> **Saved data entries**:
──────────────────────────────
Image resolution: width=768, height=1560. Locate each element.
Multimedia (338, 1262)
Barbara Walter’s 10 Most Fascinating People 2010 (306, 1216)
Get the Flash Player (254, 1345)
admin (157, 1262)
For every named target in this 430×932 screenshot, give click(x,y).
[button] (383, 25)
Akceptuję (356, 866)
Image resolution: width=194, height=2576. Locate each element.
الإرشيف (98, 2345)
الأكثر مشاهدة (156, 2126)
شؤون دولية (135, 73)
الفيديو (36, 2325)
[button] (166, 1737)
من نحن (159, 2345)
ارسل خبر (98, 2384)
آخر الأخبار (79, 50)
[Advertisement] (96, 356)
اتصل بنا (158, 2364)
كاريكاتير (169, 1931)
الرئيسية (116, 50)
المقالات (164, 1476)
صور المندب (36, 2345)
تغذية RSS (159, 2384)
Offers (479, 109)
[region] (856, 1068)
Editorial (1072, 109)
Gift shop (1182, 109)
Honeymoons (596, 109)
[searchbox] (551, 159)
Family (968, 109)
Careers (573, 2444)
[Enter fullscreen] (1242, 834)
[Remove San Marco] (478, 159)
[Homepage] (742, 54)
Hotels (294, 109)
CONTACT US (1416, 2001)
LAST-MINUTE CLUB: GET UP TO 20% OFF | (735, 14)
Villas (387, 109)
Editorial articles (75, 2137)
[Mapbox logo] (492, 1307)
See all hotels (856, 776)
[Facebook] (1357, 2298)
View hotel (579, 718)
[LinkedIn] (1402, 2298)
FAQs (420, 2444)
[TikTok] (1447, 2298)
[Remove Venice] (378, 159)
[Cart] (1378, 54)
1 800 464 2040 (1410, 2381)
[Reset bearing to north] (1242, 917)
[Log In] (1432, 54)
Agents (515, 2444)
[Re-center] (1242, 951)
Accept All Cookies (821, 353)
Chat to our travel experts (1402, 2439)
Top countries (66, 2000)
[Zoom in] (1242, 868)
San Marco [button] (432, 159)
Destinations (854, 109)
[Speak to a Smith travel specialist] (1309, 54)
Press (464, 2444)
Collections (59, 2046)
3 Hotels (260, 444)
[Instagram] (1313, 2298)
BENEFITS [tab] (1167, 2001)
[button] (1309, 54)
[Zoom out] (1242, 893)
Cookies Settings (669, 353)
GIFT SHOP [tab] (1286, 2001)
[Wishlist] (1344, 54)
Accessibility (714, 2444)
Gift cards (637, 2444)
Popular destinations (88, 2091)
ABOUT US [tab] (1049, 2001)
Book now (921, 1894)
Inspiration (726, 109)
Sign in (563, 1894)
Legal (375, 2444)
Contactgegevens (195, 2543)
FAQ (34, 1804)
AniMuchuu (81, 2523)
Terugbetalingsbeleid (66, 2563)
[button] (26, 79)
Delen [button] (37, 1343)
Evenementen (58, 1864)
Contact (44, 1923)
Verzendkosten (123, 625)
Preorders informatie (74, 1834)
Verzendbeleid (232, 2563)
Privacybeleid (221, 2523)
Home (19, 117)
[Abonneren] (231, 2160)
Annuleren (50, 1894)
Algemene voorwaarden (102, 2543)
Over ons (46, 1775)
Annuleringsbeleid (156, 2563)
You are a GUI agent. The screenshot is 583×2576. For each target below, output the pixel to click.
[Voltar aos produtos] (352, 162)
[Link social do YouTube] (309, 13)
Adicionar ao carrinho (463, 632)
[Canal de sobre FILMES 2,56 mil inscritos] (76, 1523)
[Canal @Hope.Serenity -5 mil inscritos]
──────────────────────────────
Your reply should contain every entry, repeated exactly.

Image resolution: width=768, height=1560. Locate each element.
Multimedia (338, 1262)
Barbara Walter’s 10 Most Fascinating People 2010 (306, 1216)
Get the Flash Player (254, 1345)
admin (157, 1262)
For every named target in this 430×932 screenshot, give click(x,y).
[button] (383, 25)
Akceptuję (356, 866)
Image resolution: width=194, height=2576. Locate each element.
الإرشيف (98, 2345)
الأكثر مشاهدة (156, 2126)
شؤون دولية (135, 73)
الفيديو (36, 2325)
[button] (166, 1737)
من نحن (159, 2345)
ارسل خبر (98, 2384)
آخر الأخبار (79, 50)
[Advertisement] (96, 356)
اتصل بنا (158, 2364)
كاريكاتير (169, 1931)
الرئيسية (116, 50)
المقالات (164, 1476)
صور المندب (36, 2345)
تغذية RSS (159, 2384)
Offers (479, 109)
[region] (856, 1068)
Editorial (1072, 109)
Gift shop (1182, 109)
Honeymoons (596, 109)
[searchbox] (551, 159)
Family (968, 109)
Careers (573, 2444)
[Enter fullscreen] (1242, 834)
[Remove San Marco] (478, 159)
[Homepage] (742, 54)
Hotels (294, 109)
CONTACT US (1416, 2001)
LAST-MINUTE CLUB: GET UP TO 20% OFF | (735, 14)
Villas (387, 109)
Editorial articles (75, 2137)
[Mapbox logo] (492, 1307)
See all hotels (856, 776)
[Facebook] (1357, 2298)
View hotel (579, 718)
[LinkedIn] (1402, 2298)
FAQs (420, 2444)
[TikTok] (1447, 2298)
[Remove Venice] (378, 159)
[Cart] (1378, 54)
1 800 464 2040 (1410, 2381)
[Reset bearing to north] (1242, 917)
[Log In] (1432, 54)
Agents (515, 2444)
[Re-center] (1242, 951)
Accept All Cookies (821, 353)
Chat to our travel experts (1402, 2439)
Top countries (66, 2000)
[Zoom in] (1242, 868)
San Marco [button] (432, 159)
Destinations (854, 109)
[Speak to a Smith travel specialist] (1309, 54)
Press (464, 2444)
Collections (59, 2046)
3 Hotels (260, 444)
[Instagram] (1313, 2298)
BENEFITS [tab] (1167, 2001)
[button] (1309, 54)
[Zoom out] (1242, 893)
Cookies Settings (669, 353)
GIFT SHOP [tab] (1286, 2001)
[Wishlist] (1344, 54)
Accessibility (714, 2444)
Gift cards (637, 2444)
Popular destinations (88, 2091)
ABOUT US [tab] (1049, 2001)
Book now (921, 1894)
Inspiration (726, 109)
Sign in (563, 1894)
Legal (375, 2444)
Contactgegevens (195, 2543)
FAQ (34, 1804)
AniMuchuu (81, 2523)
Terugbetalingsbeleid (66, 2563)
[button] (26, 79)
Delen [button] (37, 1343)
Evenementen (58, 1864)
Contact (44, 1923)
Verzendkosten (123, 625)
Preorders informatie (74, 1834)
Verzendbeleid (232, 2563)
Privacybeleid (221, 2523)
Home (19, 117)
[Abonneren] (231, 2160)
Annuleren (50, 1894)
Algemene voorwaarden (102, 2543)
Over ons (46, 1775)
Annuleringsbeleid (156, 2563)
You are a GUI agent. The screenshot is 583×2576. For each target below, output the pixel to click.
[Voltar aos produtos] (352, 162)
[Link social do YouTube] (309, 13)
Adicionar ao carrinho (463, 632)
[Canal de sobre FILMES 2,56 mil inscritos] (76, 1523)
[Canal @Hope.Serenity -5 mil inscritos]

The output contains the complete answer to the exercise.